As scary as Aaron is, Tamora and Titus are at least as maniacal
and motivated. They're certainly lost causes, the film's primary
examples of what not to do or want. By the time Tamora and sons
show up in Titus's backyard, absurdly costumed to play Revenge
and her aides Rape and Murder (looking to persuade Titus to
follow their advice, thus setting him up), events have spun out
of earth's orbit. Titus sees through the ruse, however, and uses
it as his opportunity to wreak havoc on the Goths he despises so
absolutely. For the rest of you, who've seen a movie image or
two, this turn of events leads directly to the movie's most
horrific sight gag, wherein Titus serves a meal to Tamora and
Saturninus and appears as nothing less than Hannibal Lecter
dressed in chef's attire, hat cocked and cutlery brandished.

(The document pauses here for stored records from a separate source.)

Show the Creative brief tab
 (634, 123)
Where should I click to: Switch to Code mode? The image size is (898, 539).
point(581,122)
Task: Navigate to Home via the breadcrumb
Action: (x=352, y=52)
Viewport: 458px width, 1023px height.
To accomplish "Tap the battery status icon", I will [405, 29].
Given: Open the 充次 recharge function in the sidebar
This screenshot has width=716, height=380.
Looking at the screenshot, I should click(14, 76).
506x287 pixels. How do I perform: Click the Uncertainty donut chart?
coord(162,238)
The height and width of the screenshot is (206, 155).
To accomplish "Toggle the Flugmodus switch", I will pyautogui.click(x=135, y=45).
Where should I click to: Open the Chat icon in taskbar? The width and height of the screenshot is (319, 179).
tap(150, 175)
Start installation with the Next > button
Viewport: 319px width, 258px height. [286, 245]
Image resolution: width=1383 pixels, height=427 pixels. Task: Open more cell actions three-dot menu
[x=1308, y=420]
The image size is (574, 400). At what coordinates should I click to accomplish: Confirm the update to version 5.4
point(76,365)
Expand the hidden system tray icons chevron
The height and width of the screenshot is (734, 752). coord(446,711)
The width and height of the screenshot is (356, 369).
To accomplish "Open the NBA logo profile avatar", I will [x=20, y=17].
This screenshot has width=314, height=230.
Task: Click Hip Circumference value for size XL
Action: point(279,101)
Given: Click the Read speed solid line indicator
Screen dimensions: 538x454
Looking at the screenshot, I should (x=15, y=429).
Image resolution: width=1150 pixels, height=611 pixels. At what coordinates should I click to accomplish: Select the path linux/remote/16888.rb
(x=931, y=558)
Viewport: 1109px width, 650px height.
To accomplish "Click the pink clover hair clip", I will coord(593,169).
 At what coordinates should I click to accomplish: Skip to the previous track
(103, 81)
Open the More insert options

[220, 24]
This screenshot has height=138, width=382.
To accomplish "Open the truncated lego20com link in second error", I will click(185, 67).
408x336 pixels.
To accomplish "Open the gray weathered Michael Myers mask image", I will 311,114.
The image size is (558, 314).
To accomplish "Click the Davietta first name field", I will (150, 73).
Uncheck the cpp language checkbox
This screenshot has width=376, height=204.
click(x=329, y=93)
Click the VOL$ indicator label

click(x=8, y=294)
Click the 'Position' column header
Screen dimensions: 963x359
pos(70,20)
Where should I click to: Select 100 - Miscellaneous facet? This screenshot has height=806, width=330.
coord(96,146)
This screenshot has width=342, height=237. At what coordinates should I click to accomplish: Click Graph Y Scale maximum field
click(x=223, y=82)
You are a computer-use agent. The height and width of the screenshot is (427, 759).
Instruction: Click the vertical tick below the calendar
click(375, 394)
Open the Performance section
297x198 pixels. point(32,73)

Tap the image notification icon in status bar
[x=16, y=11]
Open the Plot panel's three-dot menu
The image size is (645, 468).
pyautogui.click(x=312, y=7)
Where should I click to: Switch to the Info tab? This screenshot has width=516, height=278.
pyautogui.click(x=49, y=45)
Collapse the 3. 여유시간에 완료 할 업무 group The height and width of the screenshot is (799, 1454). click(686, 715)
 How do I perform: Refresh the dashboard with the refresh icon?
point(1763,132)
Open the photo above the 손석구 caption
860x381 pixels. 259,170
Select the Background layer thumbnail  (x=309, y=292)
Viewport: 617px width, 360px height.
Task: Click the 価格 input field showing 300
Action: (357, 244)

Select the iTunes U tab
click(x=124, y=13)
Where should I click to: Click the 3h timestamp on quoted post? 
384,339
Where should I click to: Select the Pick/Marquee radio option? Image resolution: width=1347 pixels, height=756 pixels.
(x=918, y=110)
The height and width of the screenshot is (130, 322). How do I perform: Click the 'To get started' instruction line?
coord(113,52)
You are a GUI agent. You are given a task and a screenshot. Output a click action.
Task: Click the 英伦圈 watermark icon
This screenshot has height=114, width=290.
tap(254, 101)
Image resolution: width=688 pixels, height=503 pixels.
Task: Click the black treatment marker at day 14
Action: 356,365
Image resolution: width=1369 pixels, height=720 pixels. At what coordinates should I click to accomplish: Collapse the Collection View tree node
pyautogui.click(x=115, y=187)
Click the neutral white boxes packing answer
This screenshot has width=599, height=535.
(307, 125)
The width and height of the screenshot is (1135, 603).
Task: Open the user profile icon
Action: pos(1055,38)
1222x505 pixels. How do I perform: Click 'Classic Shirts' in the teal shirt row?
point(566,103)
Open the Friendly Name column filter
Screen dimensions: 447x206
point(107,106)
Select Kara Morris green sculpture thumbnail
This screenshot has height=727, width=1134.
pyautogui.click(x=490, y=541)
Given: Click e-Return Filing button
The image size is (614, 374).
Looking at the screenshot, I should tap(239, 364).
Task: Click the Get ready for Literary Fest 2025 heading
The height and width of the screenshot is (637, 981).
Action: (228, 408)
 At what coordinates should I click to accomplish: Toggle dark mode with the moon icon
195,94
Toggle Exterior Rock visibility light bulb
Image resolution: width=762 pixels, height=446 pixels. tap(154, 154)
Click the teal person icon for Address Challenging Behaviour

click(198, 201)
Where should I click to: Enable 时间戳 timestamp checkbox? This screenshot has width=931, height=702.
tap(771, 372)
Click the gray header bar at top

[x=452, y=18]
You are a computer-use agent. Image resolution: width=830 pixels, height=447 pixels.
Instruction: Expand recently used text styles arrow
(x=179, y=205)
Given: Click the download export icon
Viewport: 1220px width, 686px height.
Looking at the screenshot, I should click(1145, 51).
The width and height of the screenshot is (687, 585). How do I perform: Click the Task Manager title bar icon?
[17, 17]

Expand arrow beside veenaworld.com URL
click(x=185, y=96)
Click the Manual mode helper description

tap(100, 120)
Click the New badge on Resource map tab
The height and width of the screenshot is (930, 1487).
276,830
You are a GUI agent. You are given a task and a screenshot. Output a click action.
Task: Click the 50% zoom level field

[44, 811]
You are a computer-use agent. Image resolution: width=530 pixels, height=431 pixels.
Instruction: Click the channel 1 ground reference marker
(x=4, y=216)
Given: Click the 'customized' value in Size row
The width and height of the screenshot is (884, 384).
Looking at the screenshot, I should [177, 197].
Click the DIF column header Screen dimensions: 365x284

Despite Taymor's stated aim to sensitize viewers to today's
similar atrocities, the spectacle almost makes for an opposite
effect: it's surreal and distanced, more than immediate and
frightening. And her addition to the finale,
post-standard-Shakespearean-clean-up-speeches, may be the strangest
moment of
all, in a movie full of them. Titus's final wordless image
shows two figures exiting the Coliseum, moving beyond the play's
pile-up of corpses, beyond the world Shakespeare portrayed. This
may be how the world begins. After all it has showed you, this
crazy film allows for hope.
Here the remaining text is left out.